[Source information — start]

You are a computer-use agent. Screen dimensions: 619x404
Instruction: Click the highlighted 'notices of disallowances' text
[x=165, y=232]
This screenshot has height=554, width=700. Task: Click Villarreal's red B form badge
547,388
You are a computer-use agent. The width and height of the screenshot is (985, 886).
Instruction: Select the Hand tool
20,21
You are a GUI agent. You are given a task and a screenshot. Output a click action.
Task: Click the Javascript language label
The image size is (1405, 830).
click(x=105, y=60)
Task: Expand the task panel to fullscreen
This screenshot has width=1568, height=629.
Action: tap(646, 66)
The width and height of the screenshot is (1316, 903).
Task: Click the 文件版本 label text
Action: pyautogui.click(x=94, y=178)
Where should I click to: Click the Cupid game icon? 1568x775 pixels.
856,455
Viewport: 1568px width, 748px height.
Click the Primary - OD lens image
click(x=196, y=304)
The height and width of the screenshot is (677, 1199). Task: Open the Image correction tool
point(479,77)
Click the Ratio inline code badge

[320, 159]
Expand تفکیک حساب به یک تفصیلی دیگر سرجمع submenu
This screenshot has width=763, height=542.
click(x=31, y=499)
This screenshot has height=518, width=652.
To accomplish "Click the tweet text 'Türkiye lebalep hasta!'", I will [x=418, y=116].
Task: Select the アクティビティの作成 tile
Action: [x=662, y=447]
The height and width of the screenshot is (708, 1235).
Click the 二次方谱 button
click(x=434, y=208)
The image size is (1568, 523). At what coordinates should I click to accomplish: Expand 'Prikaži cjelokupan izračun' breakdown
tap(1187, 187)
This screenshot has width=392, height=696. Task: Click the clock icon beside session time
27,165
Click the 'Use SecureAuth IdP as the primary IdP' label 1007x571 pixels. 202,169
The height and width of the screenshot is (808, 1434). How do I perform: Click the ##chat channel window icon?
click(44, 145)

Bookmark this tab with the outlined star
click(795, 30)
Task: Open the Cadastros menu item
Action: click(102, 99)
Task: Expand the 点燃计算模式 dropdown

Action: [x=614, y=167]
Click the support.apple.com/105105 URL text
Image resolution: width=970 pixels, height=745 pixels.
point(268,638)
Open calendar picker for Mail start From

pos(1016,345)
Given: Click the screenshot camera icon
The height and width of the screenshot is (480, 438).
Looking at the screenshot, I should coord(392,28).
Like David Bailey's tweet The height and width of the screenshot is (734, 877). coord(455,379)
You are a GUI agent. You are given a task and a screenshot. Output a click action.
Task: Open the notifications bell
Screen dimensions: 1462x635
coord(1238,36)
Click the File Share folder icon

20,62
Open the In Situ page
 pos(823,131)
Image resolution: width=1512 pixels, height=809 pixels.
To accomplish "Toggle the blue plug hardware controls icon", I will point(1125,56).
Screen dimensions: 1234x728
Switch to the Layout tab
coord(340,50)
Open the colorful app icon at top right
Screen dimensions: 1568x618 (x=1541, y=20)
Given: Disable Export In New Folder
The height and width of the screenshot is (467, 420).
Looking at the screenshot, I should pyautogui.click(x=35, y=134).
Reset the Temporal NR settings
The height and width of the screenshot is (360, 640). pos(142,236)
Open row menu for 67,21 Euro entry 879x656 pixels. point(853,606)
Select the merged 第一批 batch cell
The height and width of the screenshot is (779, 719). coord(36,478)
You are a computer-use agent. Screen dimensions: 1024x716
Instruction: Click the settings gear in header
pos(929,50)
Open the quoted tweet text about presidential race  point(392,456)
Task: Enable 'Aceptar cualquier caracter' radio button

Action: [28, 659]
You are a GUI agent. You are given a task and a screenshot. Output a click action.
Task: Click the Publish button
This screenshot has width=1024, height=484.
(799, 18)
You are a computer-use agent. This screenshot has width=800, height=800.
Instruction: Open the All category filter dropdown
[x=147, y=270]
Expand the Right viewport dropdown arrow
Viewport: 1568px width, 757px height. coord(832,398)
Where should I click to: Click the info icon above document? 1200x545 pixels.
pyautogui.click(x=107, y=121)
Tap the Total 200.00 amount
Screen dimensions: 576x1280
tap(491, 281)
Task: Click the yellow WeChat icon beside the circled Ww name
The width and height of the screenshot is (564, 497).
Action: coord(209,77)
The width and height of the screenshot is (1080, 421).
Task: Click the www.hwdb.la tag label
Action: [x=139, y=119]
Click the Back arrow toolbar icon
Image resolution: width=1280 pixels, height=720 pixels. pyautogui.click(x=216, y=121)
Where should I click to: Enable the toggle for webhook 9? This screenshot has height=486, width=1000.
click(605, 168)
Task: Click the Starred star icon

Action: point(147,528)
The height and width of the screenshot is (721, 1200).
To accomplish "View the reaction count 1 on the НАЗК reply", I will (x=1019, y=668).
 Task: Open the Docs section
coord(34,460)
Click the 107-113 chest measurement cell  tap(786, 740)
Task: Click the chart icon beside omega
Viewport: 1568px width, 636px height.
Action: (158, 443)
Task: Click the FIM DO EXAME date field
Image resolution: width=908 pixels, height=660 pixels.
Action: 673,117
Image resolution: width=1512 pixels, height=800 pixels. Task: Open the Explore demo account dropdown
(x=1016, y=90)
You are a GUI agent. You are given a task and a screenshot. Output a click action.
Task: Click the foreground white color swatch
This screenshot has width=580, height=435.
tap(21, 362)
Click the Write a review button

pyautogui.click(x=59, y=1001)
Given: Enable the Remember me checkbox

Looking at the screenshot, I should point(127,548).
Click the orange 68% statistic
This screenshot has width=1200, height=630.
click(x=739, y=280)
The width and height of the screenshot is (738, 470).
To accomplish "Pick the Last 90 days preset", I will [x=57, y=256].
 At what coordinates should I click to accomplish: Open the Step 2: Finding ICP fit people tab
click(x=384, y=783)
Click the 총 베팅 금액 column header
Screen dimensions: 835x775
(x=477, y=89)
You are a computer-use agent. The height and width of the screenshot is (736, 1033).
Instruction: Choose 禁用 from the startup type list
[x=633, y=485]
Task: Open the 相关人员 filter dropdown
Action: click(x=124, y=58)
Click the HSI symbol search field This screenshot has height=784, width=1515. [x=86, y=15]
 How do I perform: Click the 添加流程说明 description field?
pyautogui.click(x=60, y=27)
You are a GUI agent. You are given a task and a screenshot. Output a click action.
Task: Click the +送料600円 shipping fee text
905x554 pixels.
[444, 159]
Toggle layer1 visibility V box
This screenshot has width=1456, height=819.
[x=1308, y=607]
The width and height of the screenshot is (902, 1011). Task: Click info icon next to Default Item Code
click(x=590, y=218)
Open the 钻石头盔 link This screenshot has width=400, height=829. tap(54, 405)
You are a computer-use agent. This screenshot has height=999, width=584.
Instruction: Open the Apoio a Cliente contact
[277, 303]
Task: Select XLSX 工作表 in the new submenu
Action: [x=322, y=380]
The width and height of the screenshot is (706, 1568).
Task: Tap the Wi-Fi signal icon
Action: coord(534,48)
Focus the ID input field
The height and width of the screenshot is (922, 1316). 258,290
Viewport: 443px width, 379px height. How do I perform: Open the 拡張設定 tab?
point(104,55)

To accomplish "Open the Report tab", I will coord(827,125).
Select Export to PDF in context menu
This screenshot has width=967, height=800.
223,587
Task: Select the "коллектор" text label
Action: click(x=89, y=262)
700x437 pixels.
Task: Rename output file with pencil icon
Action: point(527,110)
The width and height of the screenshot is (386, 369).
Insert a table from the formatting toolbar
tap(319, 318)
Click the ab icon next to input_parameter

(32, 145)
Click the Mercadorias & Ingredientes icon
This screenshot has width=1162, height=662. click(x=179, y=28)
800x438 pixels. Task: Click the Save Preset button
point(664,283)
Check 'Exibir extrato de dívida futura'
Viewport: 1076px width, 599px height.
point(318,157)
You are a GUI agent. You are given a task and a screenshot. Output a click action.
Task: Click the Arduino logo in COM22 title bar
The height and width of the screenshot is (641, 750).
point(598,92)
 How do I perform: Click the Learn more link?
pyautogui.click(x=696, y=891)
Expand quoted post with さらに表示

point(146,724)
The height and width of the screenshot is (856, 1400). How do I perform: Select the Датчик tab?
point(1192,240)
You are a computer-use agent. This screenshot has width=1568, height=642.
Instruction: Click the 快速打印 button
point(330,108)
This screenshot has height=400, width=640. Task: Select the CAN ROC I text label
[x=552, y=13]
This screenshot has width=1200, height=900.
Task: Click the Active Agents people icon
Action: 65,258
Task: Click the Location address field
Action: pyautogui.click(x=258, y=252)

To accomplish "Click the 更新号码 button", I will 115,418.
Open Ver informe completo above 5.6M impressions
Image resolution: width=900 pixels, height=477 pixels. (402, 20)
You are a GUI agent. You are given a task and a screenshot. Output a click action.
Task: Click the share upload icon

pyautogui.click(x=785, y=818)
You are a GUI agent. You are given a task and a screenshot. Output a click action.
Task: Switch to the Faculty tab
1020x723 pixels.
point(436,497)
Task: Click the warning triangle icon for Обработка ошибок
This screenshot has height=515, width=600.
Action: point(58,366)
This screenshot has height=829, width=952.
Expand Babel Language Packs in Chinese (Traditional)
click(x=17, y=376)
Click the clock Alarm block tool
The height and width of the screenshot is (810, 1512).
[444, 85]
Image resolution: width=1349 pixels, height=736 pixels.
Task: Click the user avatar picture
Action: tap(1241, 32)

[Source information — finish]

Repeat the entries verbatim through the line with "Given: Click the screenshot camera icon".

§ Exercise response:
You are a computer-use agent. Screen dimensions: 619x404
Instruction: Click the highlighted 'notices of disallowances' text
[x=165, y=232]
This screenshot has height=554, width=700. Task: Click Villarreal's red B form badge
547,388
You are a computer-use agent. The width and height of the screenshot is (985, 886).
Instruction: Select the Hand tool
20,21
You are a GUI agent. You are given a task and a screenshot. Output a click action.
Task: Click the Javascript language label
The image size is (1405, 830).
click(x=105, y=60)
Task: Expand the task panel to fullscreen
This screenshot has width=1568, height=629.
Action: tap(646, 66)
The width and height of the screenshot is (1316, 903).
Task: Click the 文件版本 label text
Action: pyautogui.click(x=94, y=178)
Where should I click to: Click the Cupid game icon? 1568x775 pixels.
856,455
Viewport: 1568px width, 748px height.
Click the Primary - OD lens image
click(x=196, y=304)
The height and width of the screenshot is (677, 1199). Task: Open the Image correction tool
point(479,77)
Click the Ratio inline code badge

[320, 159]
Expand تفکیک حساب به یک تفصیلی دیگر سرجمع submenu
This screenshot has width=763, height=542.
click(x=31, y=499)
This screenshot has height=518, width=652.
To accomplish "Click the tweet text 'Türkiye lebalep hasta!'", I will [x=418, y=116].
Task: Select the アクティビティの作成 tile
Action: [x=662, y=447]
The height and width of the screenshot is (708, 1235).
Click the 二次方谱 button
click(x=434, y=208)
The image size is (1568, 523). At what coordinates should I click to accomplish: Expand 'Prikaži cjelokupan izračun' breakdown
tap(1187, 187)
This screenshot has width=392, height=696. Task: Click the clock icon beside session time
27,165
Click the 'Use SecureAuth IdP as the primary IdP' label 1007x571 pixels. 202,169
The height and width of the screenshot is (808, 1434). How do I perform: Click the ##chat channel window icon?
click(44, 145)

Bookmark this tab with the outlined star
click(795, 30)
Task: Open the Cadastros menu item
Action: click(102, 99)
Task: Expand the 点燃计算模式 dropdown

Action: [x=614, y=167]
Click the support.apple.com/105105 URL text
Image resolution: width=970 pixels, height=745 pixels.
point(268,638)
Open calendar picker for Mail start From

pos(1016,345)
Given: Click the screenshot camera icon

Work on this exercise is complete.